The other thing about handwriting is the Short Text stays Short Text, unlike typed Short Text, which expands to regular words when you type it.

So it’s useful to be able to read it, and that, in turn, helps me learn it.

Also, the more Short Text I use in handwriting, the faster I get things down, which, in turn, gives me the time to write neatly so everything is very readable. It also takes up about a third less space, so suddenly my pages are bigger.

It’s been interesting to see the mix of Short Text and regular words that comes out in my handwriting as time goes by and I remember more Short Text words, and also depending the situation – if I’m taking notes in a hurry and don’t have time to think.

I’ve experimented with different types of Short Text lookups. You can always try to see what turns out on a smart phone, and you can always look up from the text replacements window. But I think it’s also useful to learn using a paper lookup that lays everything out. I’ve experimented with a couple of different types of dictionaries, including trying to learn one layer at a time, but I’ve settled on alphabetical lookup that puts all the layers of each letter together. Say I want to look up the word “habit”. I use the H tab, because I know what the first letter is going to be, then guess that the second letter is b, and look along the hb row until I find it, or if I don’t find it, I pick another letter in “habit” and do the same thing. In the case of habit I find it right away: hb.
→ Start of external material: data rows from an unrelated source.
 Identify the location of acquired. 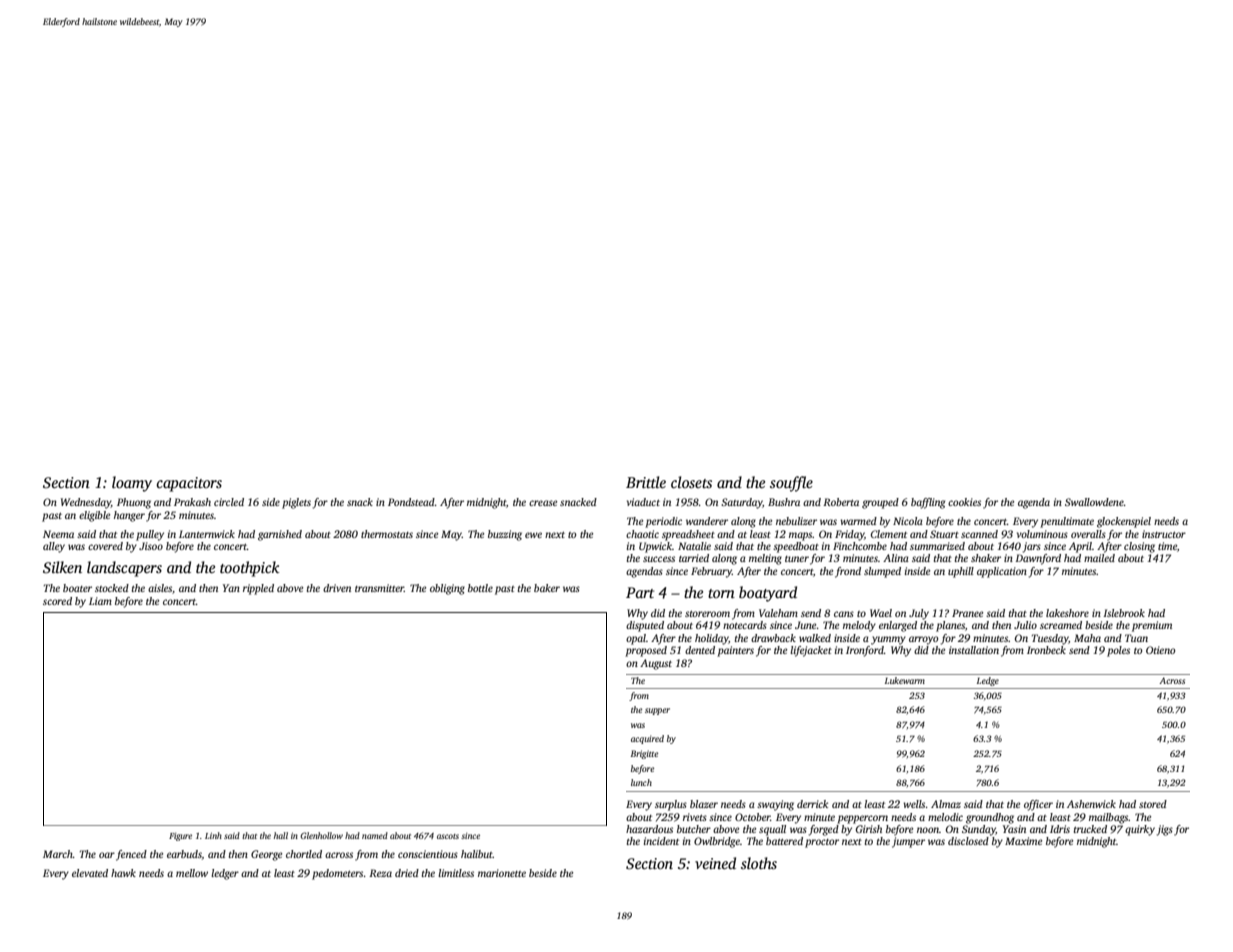
(647, 739).
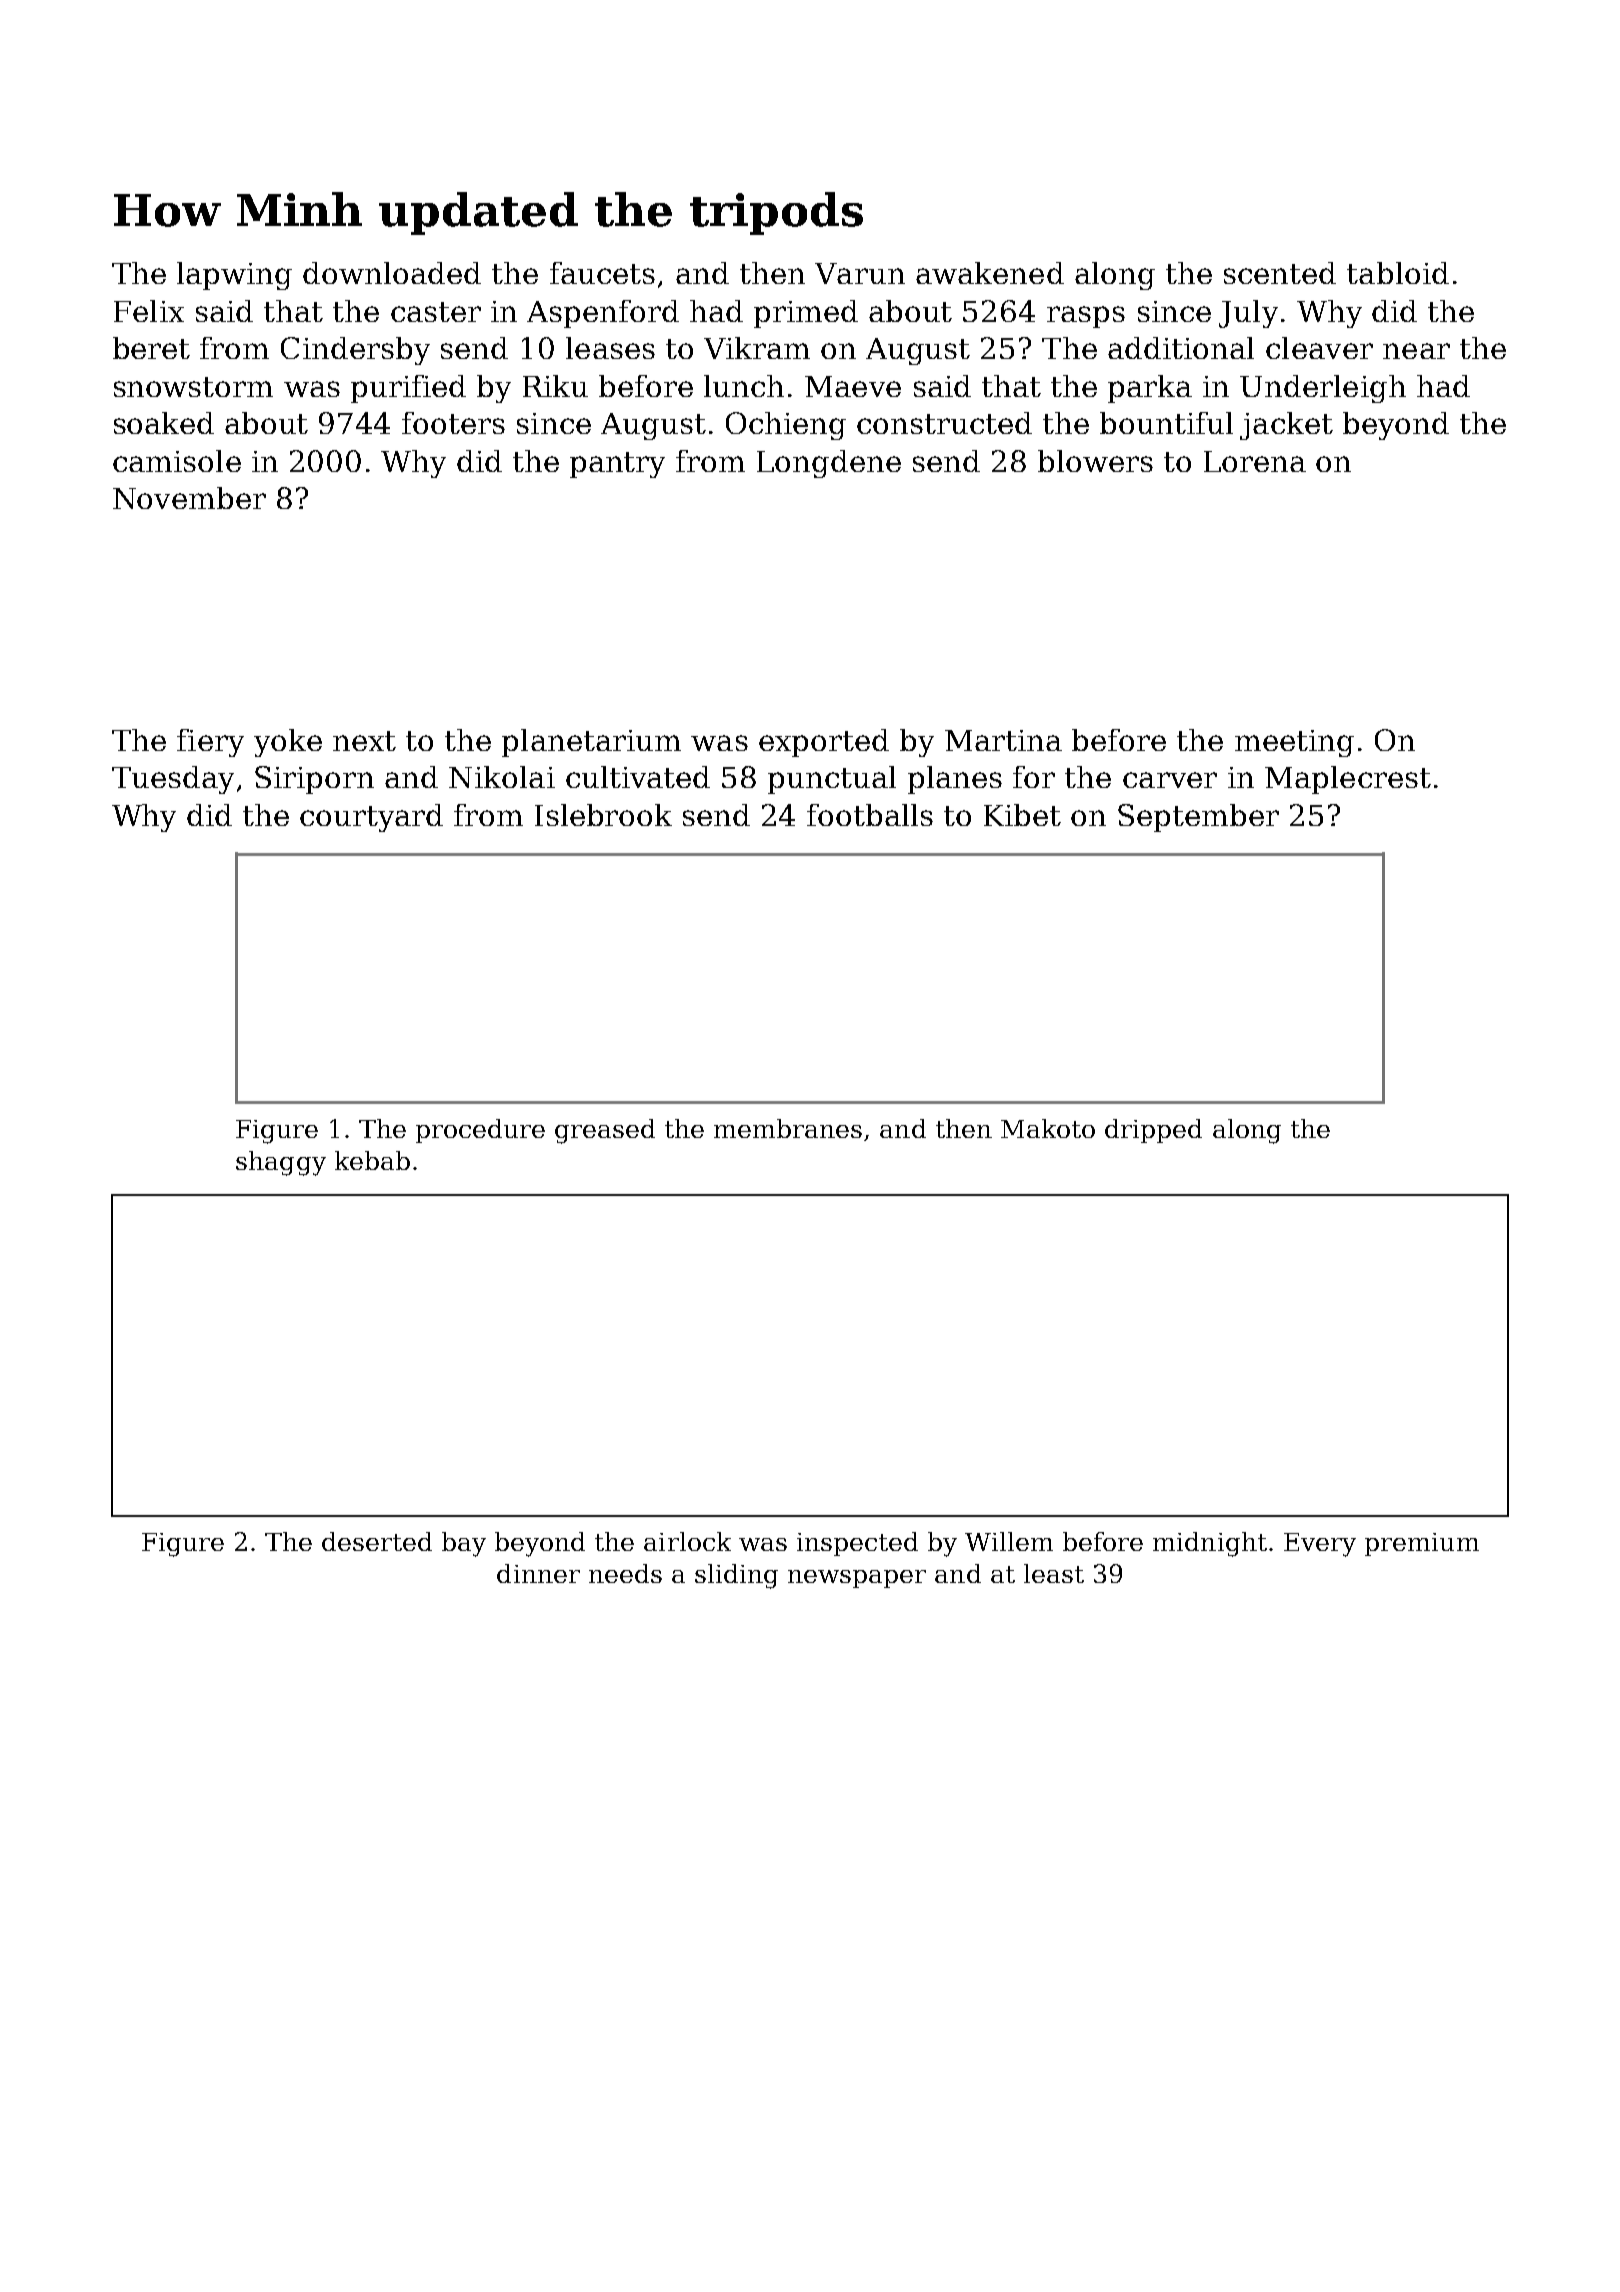 This page has height=2292, width=1620. Describe the element at coordinates (377, 1541) in the page. I see `deserted` at that location.
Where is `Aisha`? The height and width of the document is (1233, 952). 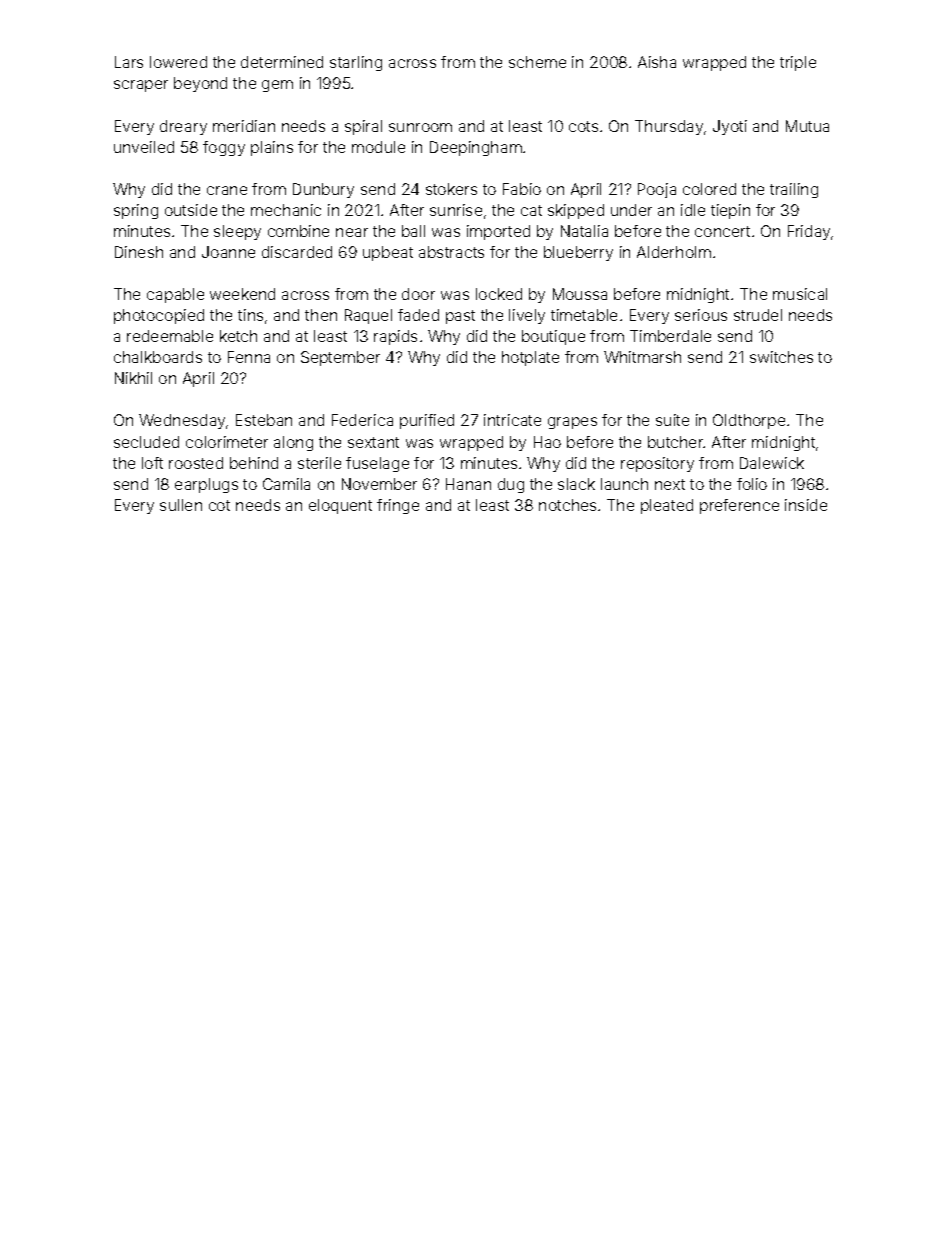
Aisha is located at coordinates (657, 62).
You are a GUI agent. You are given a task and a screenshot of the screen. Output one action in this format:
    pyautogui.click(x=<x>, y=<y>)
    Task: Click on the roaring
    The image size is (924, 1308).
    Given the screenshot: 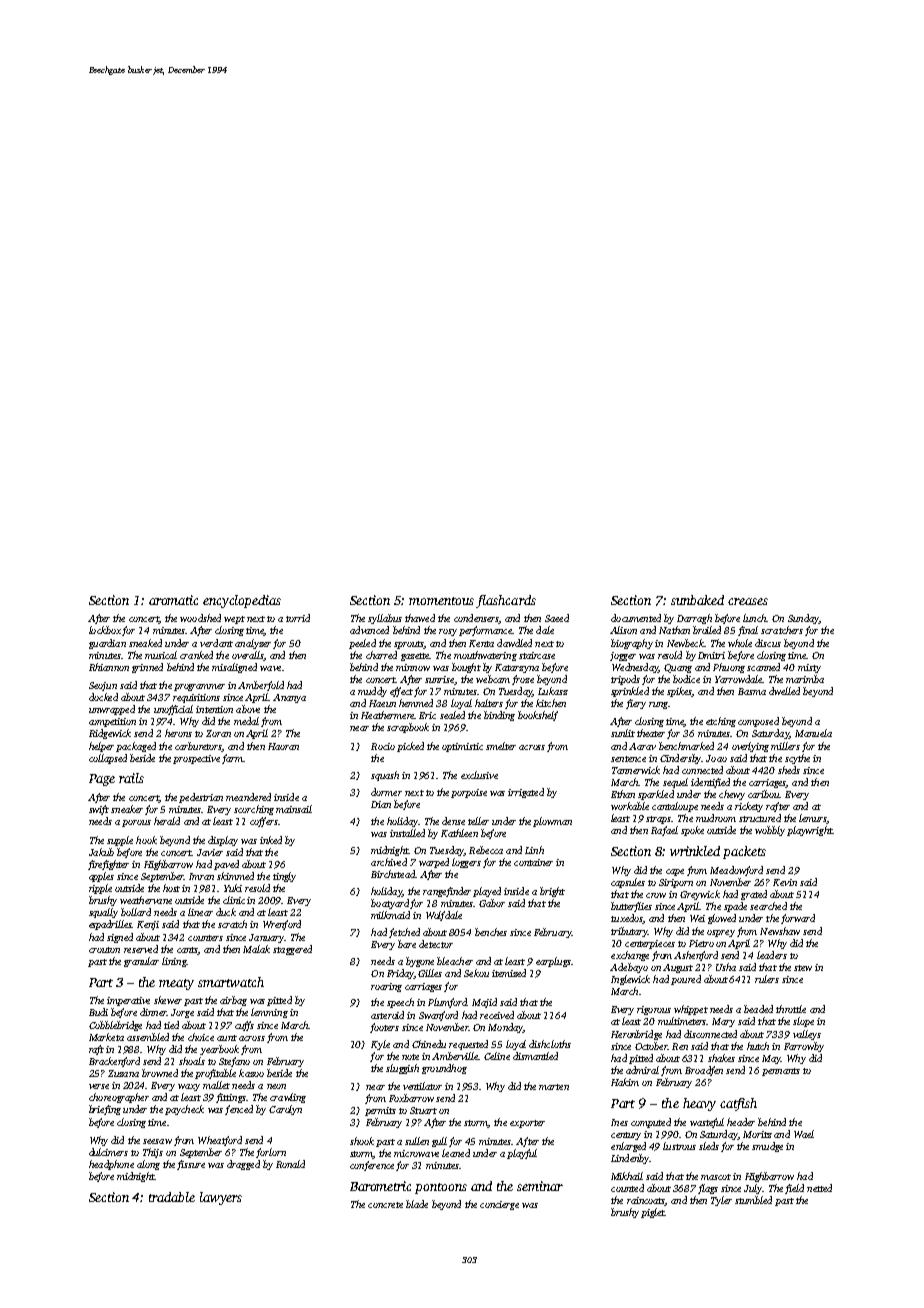 What is the action you would take?
    pyautogui.click(x=386, y=987)
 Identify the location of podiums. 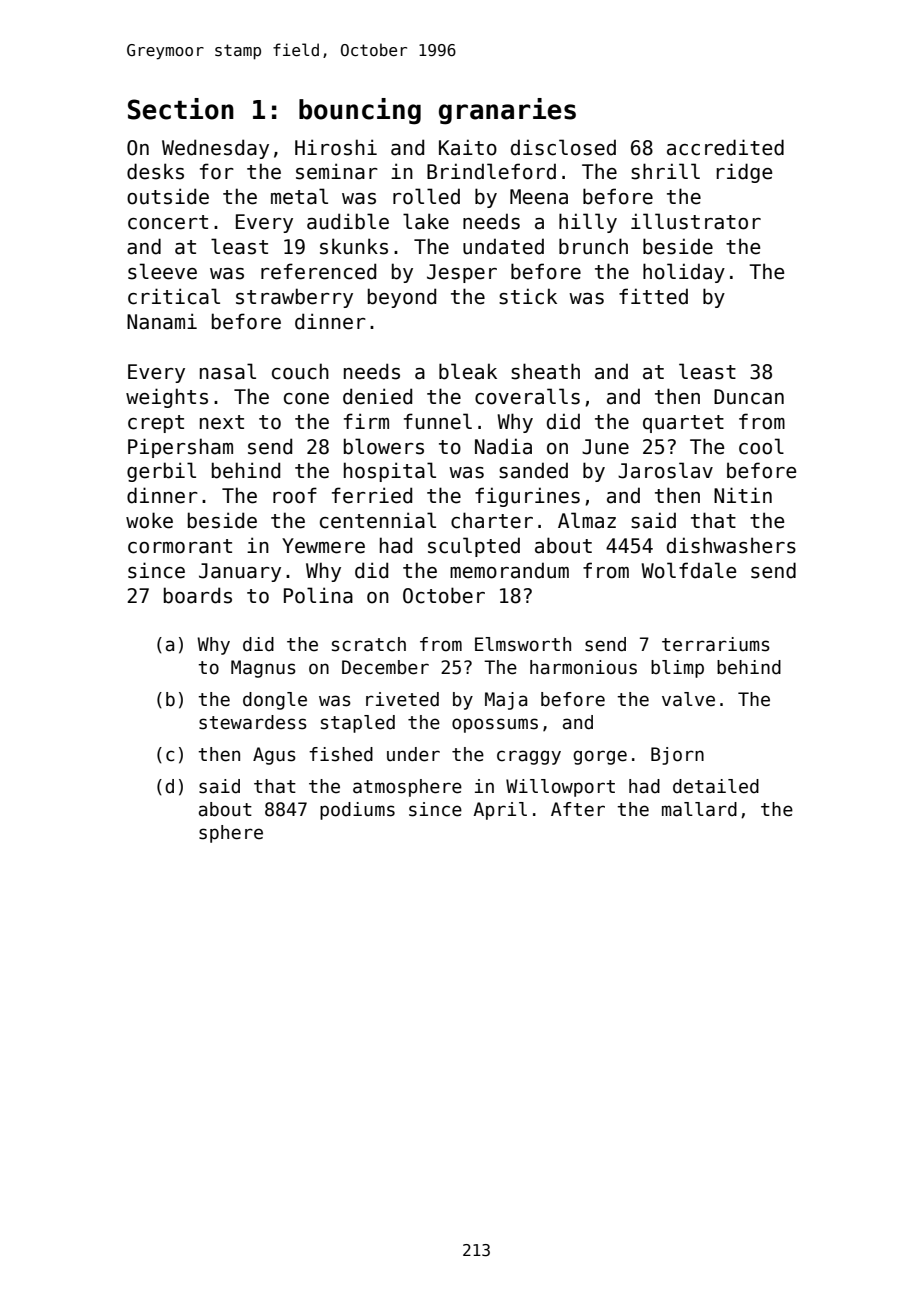
(357, 811).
I’ve also ported the Text Replacements from my iPhone to a PC app – Word Expander, which lets me have more items. I also did a reverse list for that, so I can type a word in, and it will spit out Short Text. I can also use speech recognition to put the words in and get Short Text out.

I started this blog item about a year ago and the first line was “I’ve been working on a project for the past couple of months…” At around the same time, I mentioned at the end of another blog post that I was getting ready to post about a new project. This is that, a year later.

In that year I’ve also thought about what smart phone makers could do to make a system like Short Text easier to implement and use. That’s what I’ll post about next.

The Short Text page on Patch on Tech points to Short Text resources including a PDF of the top three list shown above, and a PDF of the current short text dictionary.